A remake of the '80s film of the same name, "Fright Night" tells the story of an average teenager living in the suburbs, but this teenager has something of a supernatural problem. A vampire has moved in next door, and he's snacking on the neighborhood.
Charley Brewster (Anton Yelchin) doesn't notice anything odd at first. Sure, kids haven't been showing up at school, but that's what kids do — cut class. It isn't until his best friend, "Evil" Ed Lee (Christopher Mintz-Plasse), disappears that Brewster starts to realize that something is rotten in the state of Denmark.
Pulling from a number of '80s film tropes, "Fright Night" is both an enjoyable supernatural romp as well as an homage to the lighthearted comedy horror flicks of the past. Gore is minimal, humor is played for laughs and the fourth wall even gets broken at one point. The actors never quite cross the line into unbearable cheese, but it's quite obvious that all of them were having fun when filming this one.

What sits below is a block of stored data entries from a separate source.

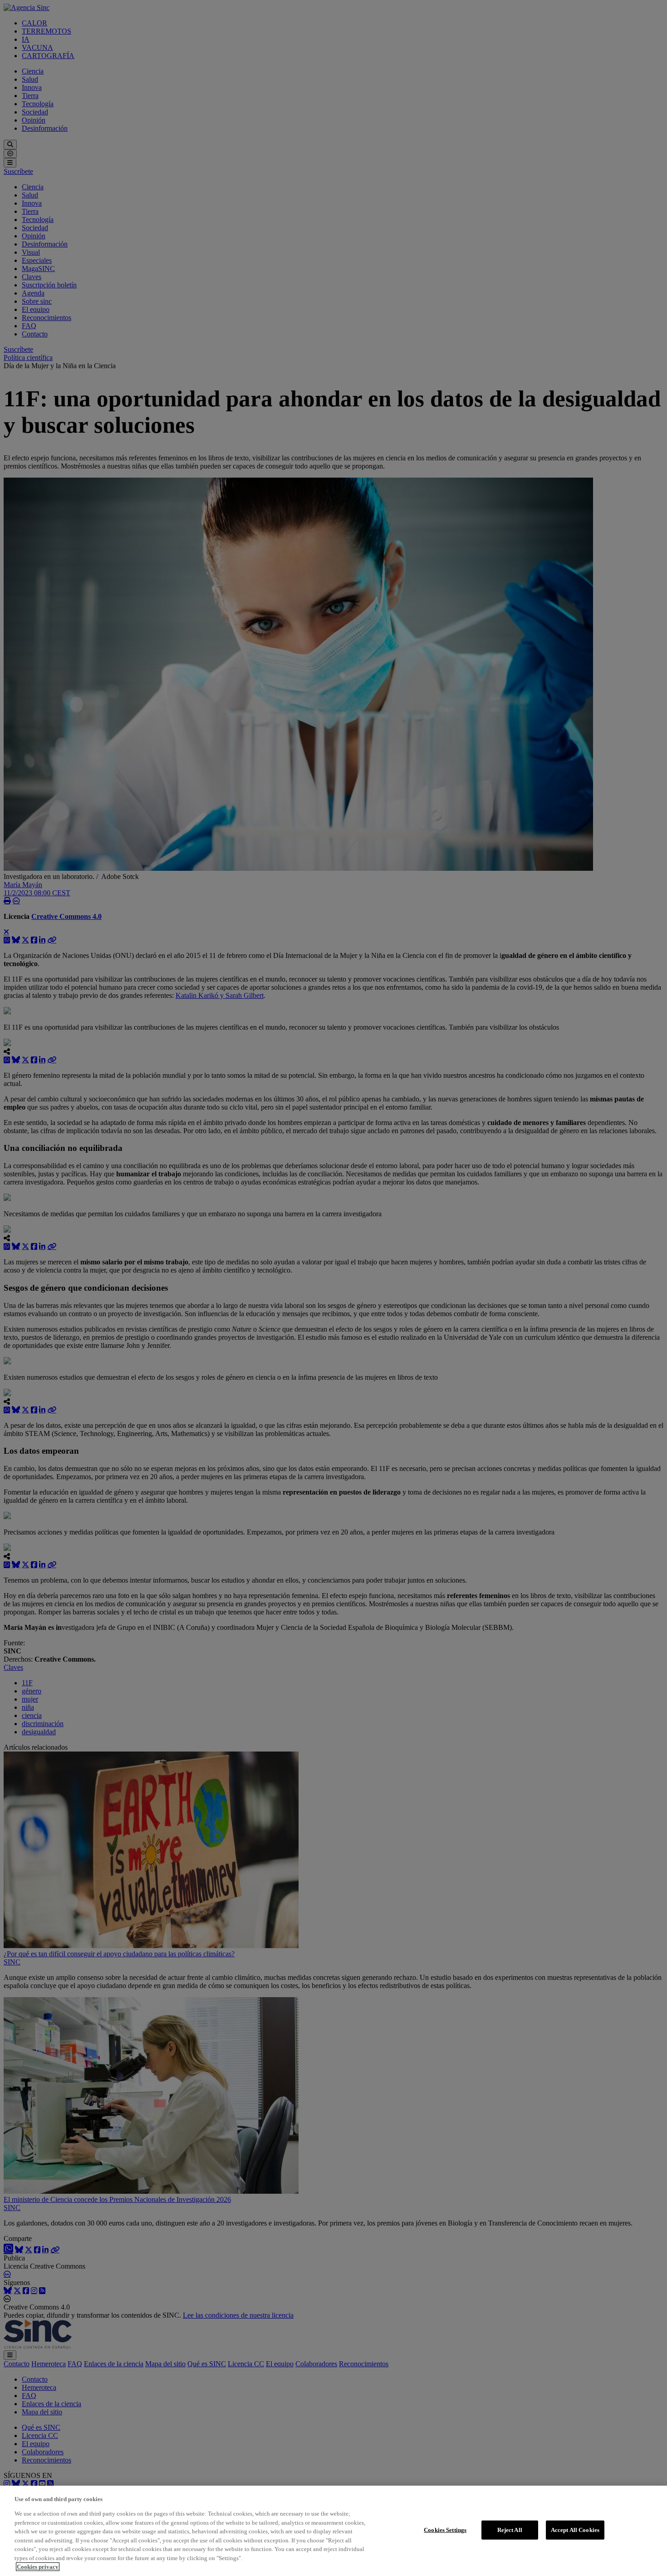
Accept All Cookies (575, 2530)
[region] (333, 2531)
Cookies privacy (38, 2566)
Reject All (509, 2530)
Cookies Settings (445, 2530)
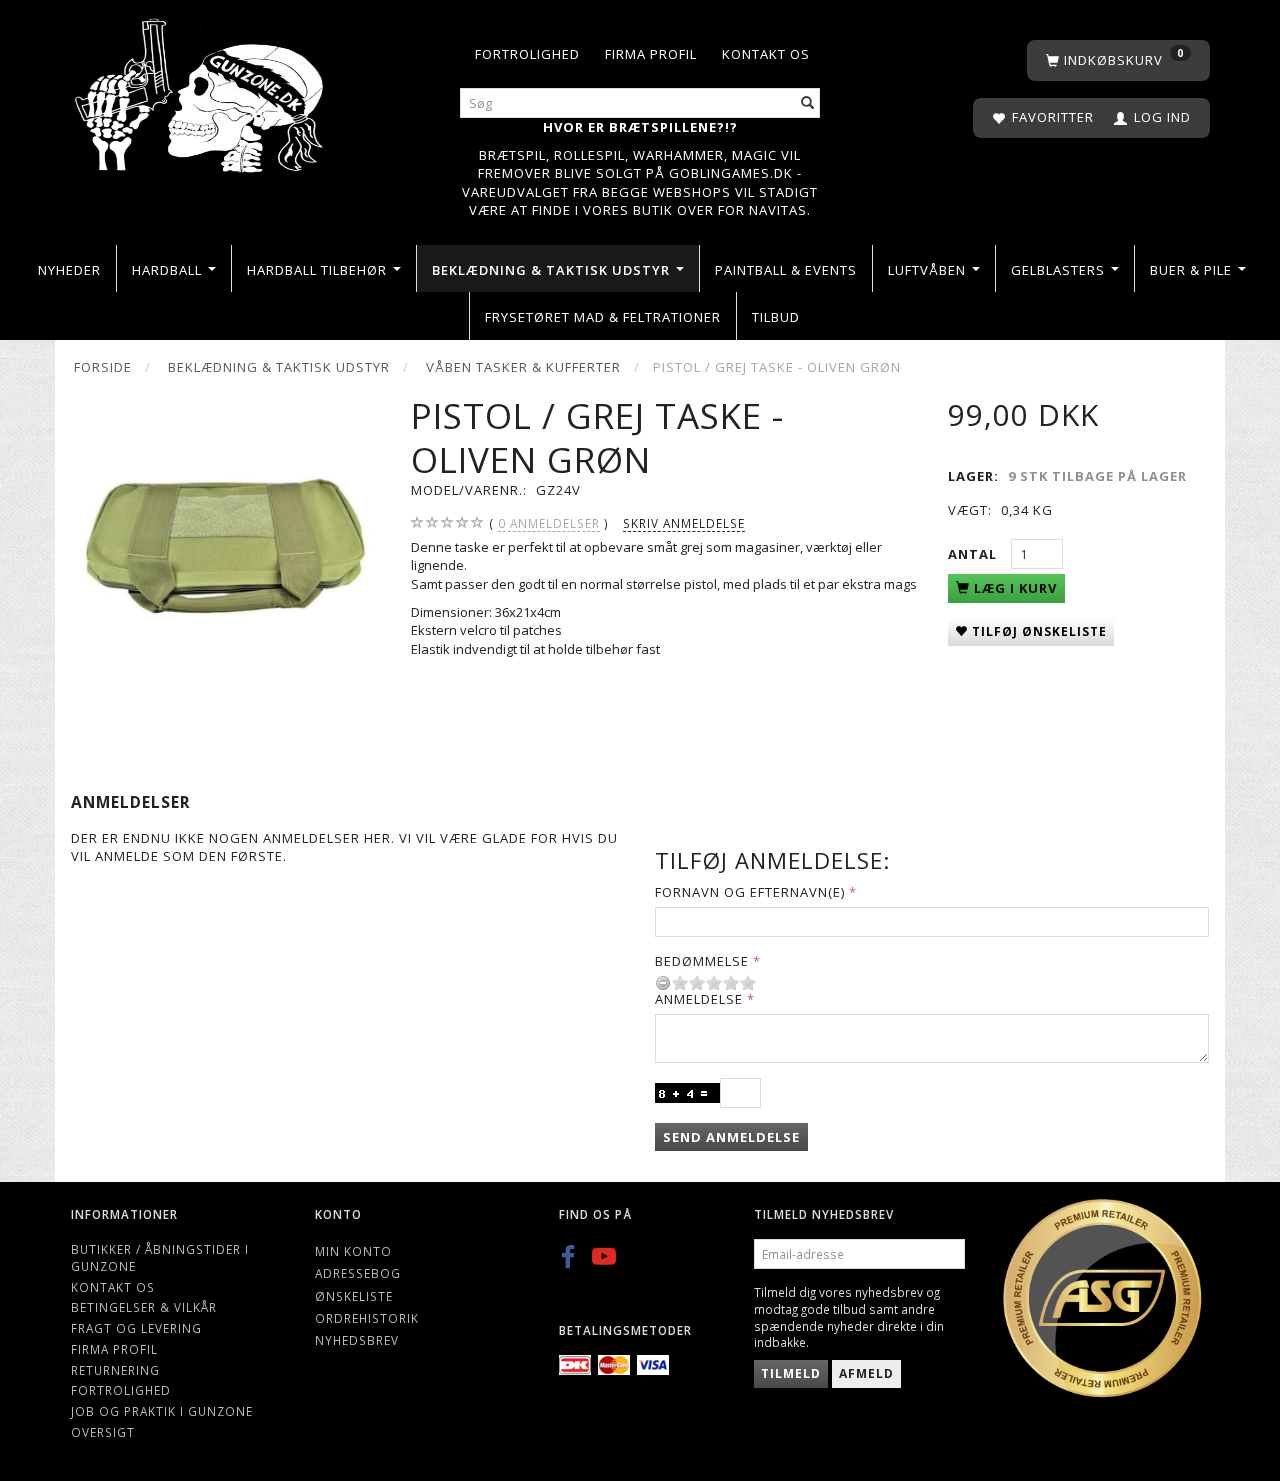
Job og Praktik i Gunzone (162, 1411)
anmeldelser (549, 523)
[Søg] (808, 103)
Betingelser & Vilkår (144, 1307)
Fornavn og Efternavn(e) (750, 892)
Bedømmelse (702, 961)
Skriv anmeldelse (684, 523)
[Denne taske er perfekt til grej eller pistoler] (225, 549)
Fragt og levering (136, 1328)
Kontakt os (766, 54)
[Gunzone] (201, 90)
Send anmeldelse (731, 1137)
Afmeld (866, 1373)
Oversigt (103, 1432)
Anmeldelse (699, 999)
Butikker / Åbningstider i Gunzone (160, 1257)
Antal (974, 554)
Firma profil (651, 54)
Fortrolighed (527, 54)
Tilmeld (791, 1373)
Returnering (115, 1370)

Yelchin puts in a believable performance as the "everyman" teen whose primary worry is keeping his mom and girlfriend safe, but Colin Farrell as Jerry the vampire and David Tennant as vampire hunter Peter Vincent really shine. Farrell plays Jerry to the arrogant hilt. He's a vampire who knows he's better than anyone around him and isn't afraid to toy with Brewster or Lee.
Rather than simply go in for the kill, Jerry taunts his prey both physically and verbally. The fact that Brewster knows his secret doesn't worry Jerry in the least. Instead, it just adds another layer to the game. Whether Jerry is flirting with Brewster's single mother (Toni Collette) or going face-to-face with the reluctant hero, Farrell gives him all the mannerisms of a cat toying with a mouse.
Knowing he's outmatched, Brewster turns to Vincent for help. A vampire hunter-turned-Vegas showman, Tennant plays Vincent as the exact opposite of Farrell's cool and calculating Jerry. Whereas the vampire is always collected and methodical, Tennant brings to the character of Vincent the same manic energy he used during his run as Doctor Who. Randomly switching from topic to topic while mildly inebriated, Vincent is the master of the non-sequitur and the comic relief for the film. What makes it work is the fact that although Tennant plays him for laughs, the character is always deadly serious. It's a dichotomy that not every actor can pull off.
With such a cast of colorful characters, "Fright Night" works best when they are all on-screen interacting with each other. The movie hits a lull in the center bit during an extended chase sequence, but aside from that, the pacing is pretty solid.
Given that "Fright Night" is an '80s film at heart, it relies on sudden "gotcha" moments for most of the frights. The same is true of the 3-D effects. If you go for the standard 2-D showing, you're not going to miss out on much, but if you do spring for the 3-D, expect to see a number of items shooting out of the screen right at the audience. Aside from a scene with floating embers, which ends up looking really well done in 3-D, the rest of the depth effects are there for shock value.
In the end, "Fright Night" is a film that exists purely as a form of escapist entertainment. If you're looking for deep meaning or riveting cinema, look elsewhere. But if you just want to wander into the theater, check your brain at the door and enjoy the ride, then "Fright Night" may be right up your alley. It's a vampire movie for the non-Twilight set.
"Fright Night" is rated R and has a running time of 1 hour and 46 minutes. It is showing in 2-D and 3-D.